Il problema dell'innalzamento vertiginoso della contribuzione INPS per gli iscritti alla gestione separata è effettivamente quello che maggiormente preoccupa le cd. "partite IVA individuali" proprio perchè questo comporta una diminuzione del reddito immediata a fronte di prestazioni quasi inesistenti. Personalmente credo sia giusto contribuire alla pensione dei miei nonni o dei miei genitori, ma mi sembra altrettanto giusto ottenere delle prestazioni ulteriori a fronte dei maggiori versamenti effettuati, che si avvicinano sempre più a quelli dei lavoratori dipendenti.
Il nostro reddito, dicevo, a fronte di un aumento dei contributi previdenziali subisce una diminuzione immediata perchè i maggiori contributi sono totalmente a nostro carico. Non siamo, infatti, in grado di imporre ai nostri "committenti" l'adeguamento della nostra parcella, perchè nella quasi totalità dei casi le nostre retribuzioni sono contrattate al lordo e perchè siamo sempre soli di fronte all'azienda con cui collaboriamo. Niente sindacati, niente ordini professionali e retribuzioni che non hanno niente a che vedere con l'idea diffusa del consulente aziendale super-pagato.
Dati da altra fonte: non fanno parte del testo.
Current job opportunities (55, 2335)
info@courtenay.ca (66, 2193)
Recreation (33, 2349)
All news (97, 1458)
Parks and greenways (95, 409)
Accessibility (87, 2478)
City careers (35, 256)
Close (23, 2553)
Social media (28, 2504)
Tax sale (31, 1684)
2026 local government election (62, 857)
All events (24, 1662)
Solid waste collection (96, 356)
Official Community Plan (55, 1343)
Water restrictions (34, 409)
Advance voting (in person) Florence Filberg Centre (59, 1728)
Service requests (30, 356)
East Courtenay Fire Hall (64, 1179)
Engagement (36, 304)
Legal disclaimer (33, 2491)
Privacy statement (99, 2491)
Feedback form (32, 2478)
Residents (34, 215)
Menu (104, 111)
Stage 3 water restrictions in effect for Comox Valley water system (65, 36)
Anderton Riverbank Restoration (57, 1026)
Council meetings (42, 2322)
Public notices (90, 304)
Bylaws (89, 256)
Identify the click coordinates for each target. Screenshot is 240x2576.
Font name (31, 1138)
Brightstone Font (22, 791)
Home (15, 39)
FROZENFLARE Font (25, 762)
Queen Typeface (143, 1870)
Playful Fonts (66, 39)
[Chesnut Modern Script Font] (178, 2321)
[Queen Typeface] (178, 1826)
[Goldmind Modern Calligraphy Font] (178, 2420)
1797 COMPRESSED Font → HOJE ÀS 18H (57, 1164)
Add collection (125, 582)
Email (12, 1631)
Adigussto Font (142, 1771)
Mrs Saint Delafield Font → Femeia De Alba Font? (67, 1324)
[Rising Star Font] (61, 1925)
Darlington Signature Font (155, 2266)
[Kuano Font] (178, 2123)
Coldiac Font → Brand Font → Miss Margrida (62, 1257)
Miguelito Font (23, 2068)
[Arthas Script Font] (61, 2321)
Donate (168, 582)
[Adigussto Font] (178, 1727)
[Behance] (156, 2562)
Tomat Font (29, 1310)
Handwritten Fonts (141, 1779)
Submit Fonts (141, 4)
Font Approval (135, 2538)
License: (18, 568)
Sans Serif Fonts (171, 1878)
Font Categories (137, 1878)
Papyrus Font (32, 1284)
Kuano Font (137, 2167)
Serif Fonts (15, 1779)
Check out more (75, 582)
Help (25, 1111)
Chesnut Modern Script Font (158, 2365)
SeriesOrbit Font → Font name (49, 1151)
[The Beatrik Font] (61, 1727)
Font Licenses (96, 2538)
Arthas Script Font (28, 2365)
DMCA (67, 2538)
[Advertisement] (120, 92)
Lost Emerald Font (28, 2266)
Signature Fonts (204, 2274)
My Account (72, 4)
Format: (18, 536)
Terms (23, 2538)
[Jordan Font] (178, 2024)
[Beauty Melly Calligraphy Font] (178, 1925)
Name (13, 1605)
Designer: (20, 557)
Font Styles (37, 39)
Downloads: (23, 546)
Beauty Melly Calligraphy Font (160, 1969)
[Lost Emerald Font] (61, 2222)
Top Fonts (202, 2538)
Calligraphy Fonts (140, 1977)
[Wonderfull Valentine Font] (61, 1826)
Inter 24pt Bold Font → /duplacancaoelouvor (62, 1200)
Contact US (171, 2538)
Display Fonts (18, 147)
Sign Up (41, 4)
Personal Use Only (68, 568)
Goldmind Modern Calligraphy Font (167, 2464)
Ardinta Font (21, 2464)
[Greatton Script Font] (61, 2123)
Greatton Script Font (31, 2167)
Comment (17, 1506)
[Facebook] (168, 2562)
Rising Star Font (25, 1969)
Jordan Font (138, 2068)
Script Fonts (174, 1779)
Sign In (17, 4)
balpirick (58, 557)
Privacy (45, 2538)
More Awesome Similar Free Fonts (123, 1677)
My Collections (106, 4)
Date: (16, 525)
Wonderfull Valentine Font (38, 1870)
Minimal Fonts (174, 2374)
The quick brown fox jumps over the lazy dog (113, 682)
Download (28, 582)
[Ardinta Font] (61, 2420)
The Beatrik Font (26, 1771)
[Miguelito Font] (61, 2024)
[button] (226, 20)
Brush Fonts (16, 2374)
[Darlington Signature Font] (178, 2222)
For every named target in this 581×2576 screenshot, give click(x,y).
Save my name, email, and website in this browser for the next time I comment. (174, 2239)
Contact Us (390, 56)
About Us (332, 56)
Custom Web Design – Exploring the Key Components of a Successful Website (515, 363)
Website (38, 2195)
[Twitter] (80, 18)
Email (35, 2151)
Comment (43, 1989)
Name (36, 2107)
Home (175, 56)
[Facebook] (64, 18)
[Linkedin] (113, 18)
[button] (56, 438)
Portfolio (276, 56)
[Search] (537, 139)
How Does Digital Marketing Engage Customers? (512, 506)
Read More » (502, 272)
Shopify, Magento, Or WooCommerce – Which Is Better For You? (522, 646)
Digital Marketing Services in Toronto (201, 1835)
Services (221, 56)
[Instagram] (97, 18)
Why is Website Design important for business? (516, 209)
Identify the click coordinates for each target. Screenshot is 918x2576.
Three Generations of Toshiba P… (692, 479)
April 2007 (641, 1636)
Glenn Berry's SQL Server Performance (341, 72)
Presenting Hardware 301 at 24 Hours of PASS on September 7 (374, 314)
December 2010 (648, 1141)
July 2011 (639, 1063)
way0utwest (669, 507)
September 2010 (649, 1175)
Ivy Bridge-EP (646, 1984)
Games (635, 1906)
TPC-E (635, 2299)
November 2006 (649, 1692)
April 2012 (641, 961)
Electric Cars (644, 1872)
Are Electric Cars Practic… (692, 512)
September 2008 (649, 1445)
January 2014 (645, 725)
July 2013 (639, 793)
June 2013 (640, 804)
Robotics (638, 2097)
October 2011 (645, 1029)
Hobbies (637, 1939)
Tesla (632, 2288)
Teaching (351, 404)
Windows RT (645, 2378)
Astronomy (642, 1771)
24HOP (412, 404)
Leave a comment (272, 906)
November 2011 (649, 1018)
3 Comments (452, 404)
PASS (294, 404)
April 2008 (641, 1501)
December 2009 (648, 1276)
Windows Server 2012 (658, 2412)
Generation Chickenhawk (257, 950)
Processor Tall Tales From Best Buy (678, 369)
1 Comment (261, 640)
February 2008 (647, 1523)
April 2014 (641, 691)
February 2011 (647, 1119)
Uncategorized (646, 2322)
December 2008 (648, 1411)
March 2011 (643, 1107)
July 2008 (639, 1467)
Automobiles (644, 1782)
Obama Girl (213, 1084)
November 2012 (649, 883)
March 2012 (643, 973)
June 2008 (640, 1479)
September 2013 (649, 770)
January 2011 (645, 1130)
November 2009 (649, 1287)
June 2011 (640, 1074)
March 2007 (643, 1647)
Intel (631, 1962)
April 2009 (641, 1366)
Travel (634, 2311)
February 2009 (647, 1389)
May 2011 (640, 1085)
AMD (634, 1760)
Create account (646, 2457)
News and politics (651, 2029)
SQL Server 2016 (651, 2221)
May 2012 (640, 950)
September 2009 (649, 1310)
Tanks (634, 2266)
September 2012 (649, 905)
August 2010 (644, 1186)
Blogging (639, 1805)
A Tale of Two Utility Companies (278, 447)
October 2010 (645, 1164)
Mi pare che questa categoria di lavoratori sia tutt'altro che marginale nella realtà economica italiana, ed è fin troppo facile prevederne un'ulteriore crescita, visto che è quella che più facilmente risponde alle esigenze di flessibilità delle aziende. Nonostante ciò, la sua voce non viene mai ascoltata quando si prendono decisione che pure la riguardano, come il recente protocollo sul welfare. La responsabilità di ciò è sicuramente delle altre parti in gioco (sindacati, aziende, governi), che dall'assenza di questa voce trovano maggior spazio per le proprie rivendicazioni, ma è anche da imputare alla scarsa propensione all'associazione dei lavoratori che fanno parte di questa categoria. Ben vengano quindi iniziative come questa di Acta, che servono sia ad alzare la voce verso l'esterno, sia a scuotere un po' il torpore interno: perché una voce sia ascoltata, prima di tutto deve esserci.